Genevieve Koski of The A.V. Club said "it's a pretty impossible question for a die-hard fan, but if I were forced at gunpoint to name my favorite episode ever, 'Colonel Homer' would probably be the first to leap to mind, if only for the pure joy that is 'Bagged Me a Homer'." Nathan Rabin wrote "As you might imagine, the writers, particularly credited scribe Matt Groening, have a lot of fun at the expense of good honest god-fearing country folk, whether Lurleen is rattling off the titles of some of her songs (you most assuredly do not know her from such unrecorded ditties as 'Don’t Look Down My Dress Unless You Mean It', 'I’m Basting a Turkey With My Tears' and 'I’m Sick of Your Lying Lips and False Teeth') or the writers are taxing their vivid imaginations thinking up an endless series of hillbilly-tastic players for a Hee Haw-style show that features Lurleen in her national television debut.

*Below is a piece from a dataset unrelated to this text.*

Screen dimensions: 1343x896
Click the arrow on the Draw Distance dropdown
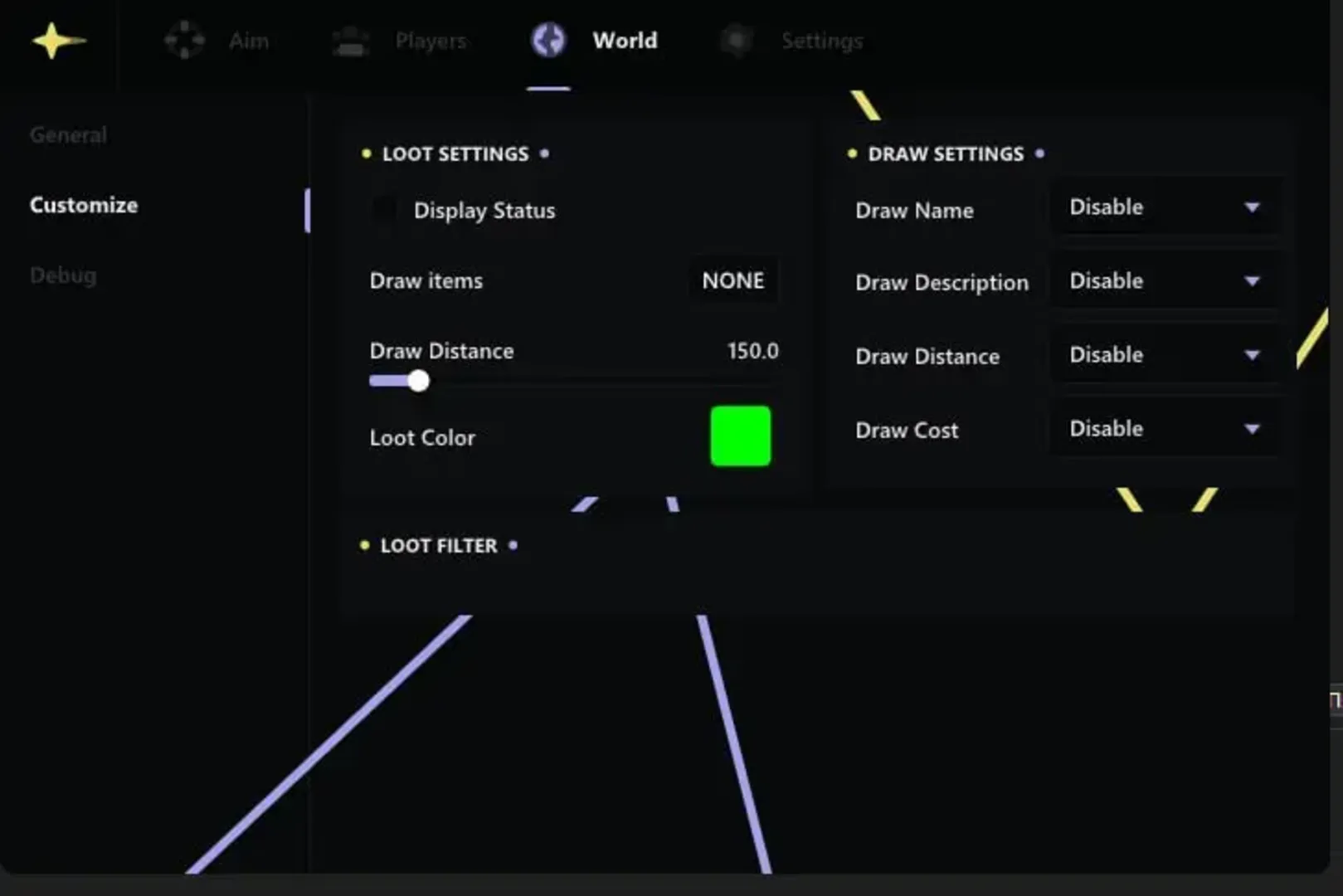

But if the show is predictably irreverent in its treatment of country music and especially the culture around it, it’s also refreshingly respectful towards country’s power to move people and stir people. Lurlene’s other-woman anthem 'Your Wife Don’t Understand You' may be a parody but it also works as a straight-up country song, as do the other songs in the episode... In its own strange way, 'Colonel Homer' respects the traditions and themes of country. Like the best country music, it’s all about love, marriage, fidelity, temptation and making the right choice between good and evil. It’s funny as hell while containing more than a little heartache."

===Lurleen's legacy===

Lurleen has made several cameo appearances on the show after this episode. She appears for her second time in the season four episode "Marge vs. the Monorail", voiced by Doris Grau, as she is briefly interviewed by Kent Brockman during the monorail's maiden voyage party. When he asks her what she has been doing lately, she responds that she "spent last night in a ditch". She looks dishevelled, and speaks with the same harsh, croaky, gravelly voice that Grau provides for lunchlady Doris, rather than the soft, Southern accent she had when she was first introduced. Lurleen also has a cameo in the season four episode "Krusty Gets Kancelled" as the center square on The Springfield Squares, and appears in "Team Homer" as a member of the bowling team "The Home Wreckers". In the season seven episode "Bart on the Road", Lurleen's name can be seen briefly on a banner saying "playing tonight" in Branson, Missouri. She made her second full-time appearance in the season nineteen episode "Papa Don't Leech", in which the Simpsons family takes Lurleen into their home after she becomes a fugitive from the Springfield authorities for not paying her taxes.

==Merchandise==

"Colonel Homer" originally aired on Fox in the United States on March 26, 1992. The episode was selected for release in a video collection of selected episodes, titled The Last Temptation Of Homer, which was released on November 9, 1998. Other episodes included in the set were "One Fish, Two Fish, Blowfish, Blue Fish", "Homer Alone", and "Simpson and Delilah". The episode was later included on The Simpsons season three DVD set which was released on August 26, 2003. Matt Groening, Mark Kirkland, cast member Dan Castellaneta, and showrunners Al Jean and Mike Reiss participated in the DVD's audio commentary of the episode. "Colonel Homer" was again included in the 2005 DVD release of the Last Temptation Of Homer set. An action figure set based on the episode was released exclusively to Toys "R" Us stores in March 2002. The set, featuring Homer in his white suit and Lurleen with her guitar, is part of the World of Springfield series of The Simpsons action figures created by Playmate Toys. Lurleen's songs "Your Wife Don't Understand You" and "Bagged Me a Homer" appeared on the Simpsons compilation album Songs in the Key of Springfield, which was released on March 18, 1997.